Enter new director Peyton Reed (in my opinion a very talented filmmaker in his own right) and a new revision by Adam McKay (followed up by a production polish). While Feige doesn’t give exact details of what went wrong, he does successfully paint a portrait of a flawed dynamic where everyone is being “too nice.” Which can always lead to problems. Hit the jump for more on the departure of Ant-Man director Edgar Wright as well as a few tidbits about Doctor Strange.
Feige told Empire Online:
“We’ve been with Edgar for eight years. The disappointing thing for me is not being able to make a movie with him, right now; it’s just the personal relationship. It was amicable and we sat in a room together and said this isn’t working. I just wish I or he had figured that out somewhere in the eight years leading up to it.
Well, it’s not worth, right now, going into [what the disagreements were] in super-specifics. I wish it wasn’t as late in the day as it was, but it just had become clear that there was an impasse that we had never reached before. We’ve worked with lots of unbelievable talented filmmakers like Edgar before, and of course there are disagreements along the way. We had always found a way around it, a way to battle through it and emerge on the other side with a better product. It just became clear that both of us was just being too polite over the past eight years I guess! Then it was clear that, ‘Oh you’re really not gonna stop talking about that note?’ ‘Oh, you’re really not gonna do that note?’ Alright this isn’t working.”
Even if that’s a sanitized version of things, it totally makes sense to me. I’ve witnessed that kind of dynamic play itself out before. I’ll always be a fan of Wright’s, but now he’s free to get back in the business of making pure Edgar Wright movies, which is always my preference.
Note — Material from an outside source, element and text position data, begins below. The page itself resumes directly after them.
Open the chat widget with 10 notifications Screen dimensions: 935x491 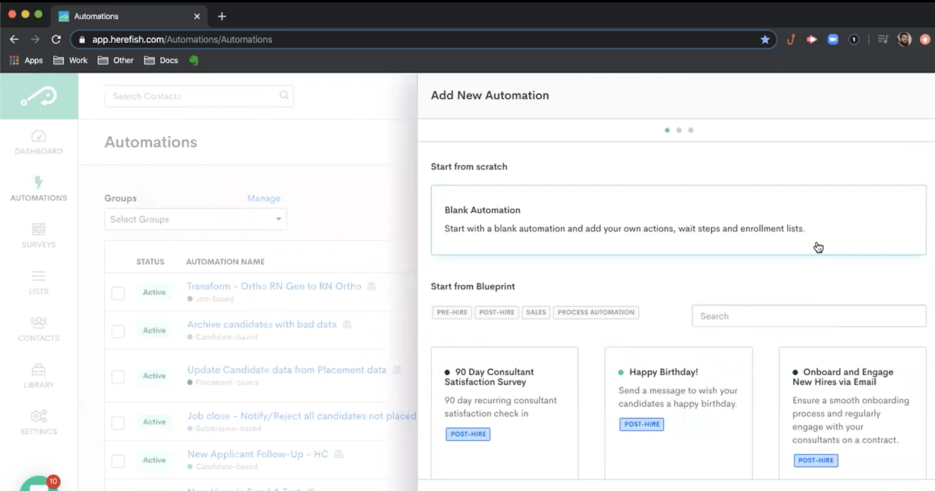coord(39,485)
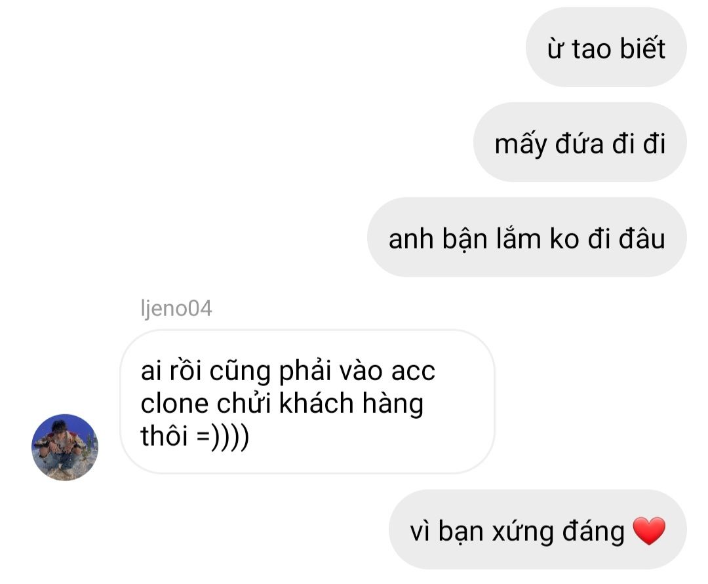Tap the red heart emoji

pyautogui.click(x=649, y=531)
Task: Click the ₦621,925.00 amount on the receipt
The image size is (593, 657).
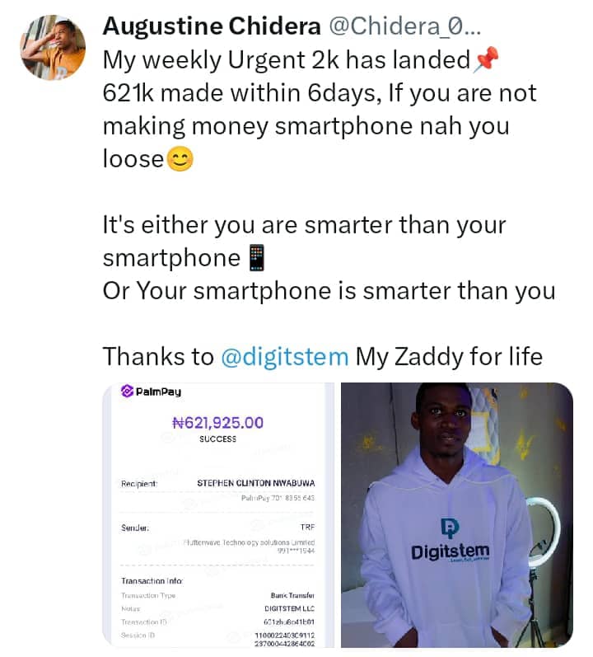Action: pyautogui.click(x=218, y=422)
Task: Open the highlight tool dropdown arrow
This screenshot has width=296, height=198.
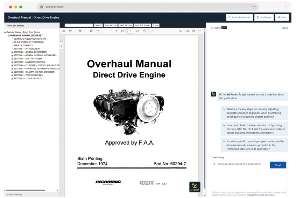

On the sunnier side of the Marvel Cinematic Universe, Feige had nothing but love for the upcoming Dr. Strange and its director, horror vet Scott Derrickson:
“I would say you can certainly look at the past work of the filmmakers we hire as a bit of an indication for the tone of the movie, but not necessary everything. The Russos, who are well known for their sitcoms, there is nothing sitcom about The Winter Soldier! No, I wouldn’t say just because he has only done horror movies means that Doctor Strange is going to be a horror movie. It means he is a talented filmmaker who we think could add something unique and very fresh to the particular franchise. But there could be scary moments. There are scary moments in all our movies! There are some scary people that Strange has to deal with, I will say.”
There you have it. Are you going to give Peyton Reed a chance on Ant-Man? I’m actually hopeful his version will be fine and I can double feature it with whatever wonderful feature Edgar Wright is probably currently developing.